## begin Information given

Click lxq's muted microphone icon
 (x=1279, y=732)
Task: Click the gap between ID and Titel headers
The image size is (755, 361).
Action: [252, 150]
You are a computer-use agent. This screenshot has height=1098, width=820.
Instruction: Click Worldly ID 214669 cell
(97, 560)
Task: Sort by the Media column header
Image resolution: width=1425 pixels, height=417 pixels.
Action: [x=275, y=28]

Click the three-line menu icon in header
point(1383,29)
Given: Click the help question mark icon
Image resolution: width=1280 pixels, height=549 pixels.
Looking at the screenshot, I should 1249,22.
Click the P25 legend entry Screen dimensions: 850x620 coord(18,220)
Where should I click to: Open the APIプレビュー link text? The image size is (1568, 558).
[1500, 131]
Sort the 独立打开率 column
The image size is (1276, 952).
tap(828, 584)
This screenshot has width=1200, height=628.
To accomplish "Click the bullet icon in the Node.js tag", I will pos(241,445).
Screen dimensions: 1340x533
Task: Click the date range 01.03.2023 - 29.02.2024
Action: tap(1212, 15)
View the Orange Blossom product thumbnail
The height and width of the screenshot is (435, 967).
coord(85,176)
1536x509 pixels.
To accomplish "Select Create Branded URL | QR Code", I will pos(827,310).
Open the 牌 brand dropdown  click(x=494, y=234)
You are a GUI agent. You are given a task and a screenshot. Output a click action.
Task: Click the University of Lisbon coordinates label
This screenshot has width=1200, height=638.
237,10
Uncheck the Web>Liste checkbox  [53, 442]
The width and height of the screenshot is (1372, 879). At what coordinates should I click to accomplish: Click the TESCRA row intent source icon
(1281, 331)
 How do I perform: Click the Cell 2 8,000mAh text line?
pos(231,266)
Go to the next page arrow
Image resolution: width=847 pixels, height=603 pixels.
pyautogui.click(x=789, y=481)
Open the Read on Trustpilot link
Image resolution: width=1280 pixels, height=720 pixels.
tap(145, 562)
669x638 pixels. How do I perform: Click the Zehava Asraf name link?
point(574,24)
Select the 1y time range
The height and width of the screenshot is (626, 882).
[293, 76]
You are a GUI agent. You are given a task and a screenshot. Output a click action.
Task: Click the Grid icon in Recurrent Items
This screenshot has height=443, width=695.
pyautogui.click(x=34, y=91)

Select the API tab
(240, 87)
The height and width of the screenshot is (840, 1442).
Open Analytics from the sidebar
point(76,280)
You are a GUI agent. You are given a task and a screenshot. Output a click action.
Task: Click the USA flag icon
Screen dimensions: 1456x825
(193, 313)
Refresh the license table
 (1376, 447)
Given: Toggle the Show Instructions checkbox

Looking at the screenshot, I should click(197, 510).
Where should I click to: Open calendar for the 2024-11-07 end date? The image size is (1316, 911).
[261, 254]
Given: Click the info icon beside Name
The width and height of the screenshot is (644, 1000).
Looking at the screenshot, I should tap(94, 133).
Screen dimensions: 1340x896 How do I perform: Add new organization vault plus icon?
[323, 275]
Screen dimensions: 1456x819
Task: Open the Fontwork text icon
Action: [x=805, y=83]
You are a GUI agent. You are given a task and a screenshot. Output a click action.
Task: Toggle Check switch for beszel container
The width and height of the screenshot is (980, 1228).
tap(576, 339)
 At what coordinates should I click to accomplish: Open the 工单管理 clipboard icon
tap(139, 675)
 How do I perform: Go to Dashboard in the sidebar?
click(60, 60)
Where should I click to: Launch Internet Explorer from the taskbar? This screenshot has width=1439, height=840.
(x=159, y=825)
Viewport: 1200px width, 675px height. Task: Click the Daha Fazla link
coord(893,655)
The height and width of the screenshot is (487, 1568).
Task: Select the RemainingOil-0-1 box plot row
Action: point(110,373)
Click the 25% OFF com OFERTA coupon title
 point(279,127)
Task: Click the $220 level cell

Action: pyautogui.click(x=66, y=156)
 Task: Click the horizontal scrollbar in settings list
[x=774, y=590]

## end Information given

What you will do.
Output every line of the records above again, unchanged and in the same order.

Final answer.
Click lxq's muted microphone icon
 (x=1279, y=732)
Task: Click the gap between ID and Titel headers
The image size is (755, 361).
Action: [252, 150]
You are a computer-use agent. This screenshot has height=1098, width=820.
Instruction: Click Worldly ID 214669 cell
(97, 560)
Task: Sort by the Media column header
Image resolution: width=1425 pixels, height=417 pixels.
Action: [x=275, y=28]

Click the three-line menu icon in header
point(1383,29)
Given: Click the help question mark icon
Image resolution: width=1280 pixels, height=549 pixels.
Looking at the screenshot, I should 1249,22.
Click the P25 legend entry Screen dimensions: 850x620 coord(18,220)
Where should I click to: Open the APIプレビュー link text? The image size is (1568, 558).
[1500, 131]
Sort the 独立打开率 column
The image size is (1276, 952).
tap(828, 584)
This screenshot has width=1200, height=628.
To accomplish "Click the bullet icon in the Node.js tag", I will pos(241,445).
Screen dimensions: 1340x533
Task: Click the date range 01.03.2023 - 29.02.2024
Action: tap(1212, 15)
View the Orange Blossom product thumbnail
The height and width of the screenshot is (435, 967).
coord(85,176)
1536x509 pixels.
To accomplish "Select Create Branded URL | QR Code", I will pos(827,310).
Open the 牌 brand dropdown  click(x=494, y=234)
You are a GUI agent. You are given a task and a screenshot. Output a click action.
Task: Click the University of Lisbon coordinates label
This screenshot has width=1200, height=638.
237,10
Uncheck the Web>Liste checkbox  [53, 442]
The width and height of the screenshot is (1372, 879). At what coordinates should I click to accomplish: Click the TESCRA row intent source icon
(1281, 331)
 How do I perform: Click the Cell 2 8,000mAh text line?
pos(231,266)
Go to the next page arrow
Image resolution: width=847 pixels, height=603 pixels.
pyautogui.click(x=789, y=481)
Open the Read on Trustpilot link
Image resolution: width=1280 pixels, height=720 pixels.
tap(145, 562)
669x638 pixels. How do I perform: Click the Zehava Asraf name link?
point(574,24)
Select the 1y time range
The height and width of the screenshot is (626, 882).
[293, 76]
You are a GUI agent. You are given a task and a screenshot. Output a click action.
Task: Click the Grid icon in Recurrent Items
This screenshot has height=443, width=695.
pyautogui.click(x=34, y=91)

Select the API tab
(240, 87)
The height and width of the screenshot is (840, 1442).
Open Analytics from the sidebar
point(76,280)
You are a GUI agent. You are given a task and a screenshot. Output a click action.
Task: Click the USA flag icon
Screen dimensions: 1456x825
(193, 313)
Refresh the license table
 (1376, 447)
Given: Toggle the Show Instructions checkbox

Looking at the screenshot, I should click(197, 510).
Where should I click to: Open calendar for the 2024-11-07 end date? The image size is (1316, 911).
[261, 254]
Given: Click the info icon beside Name
The width and height of the screenshot is (644, 1000).
Looking at the screenshot, I should tap(94, 133).
Screen dimensions: 1340x896 How do I perform: Add new organization vault plus icon?
[323, 275]
Screen dimensions: 1456x819
Task: Open the Fontwork text icon
Action: [x=805, y=83]
You are a GUI agent. You are given a task and a screenshot. Output a click action.
Task: Toggle Check switch for beszel container
The width and height of the screenshot is (980, 1228).
tap(576, 339)
 At what coordinates should I click to accomplish: Open the 工单管理 clipboard icon
tap(139, 675)
 How do I perform: Go to Dashboard in the sidebar?
click(60, 60)
Where should I click to: Launch Internet Explorer from the taskbar? This screenshot has width=1439, height=840.
(x=159, y=825)
Viewport: 1200px width, 675px height. Task: Click the Daha Fazla link
coord(893,655)
The height and width of the screenshot is (487, 1568).
Task: Select the RemainingOil-0-1 box plot row
Action: point(110,373)
Click the 25% OFF com OFERTA coupon title
 point(279,127)
Task: Click the $220 level cell

Action: pyautogui.click(x=66, y=156)
 Task: Click the horizontal scrollbar in settings list
[x=774, y=590]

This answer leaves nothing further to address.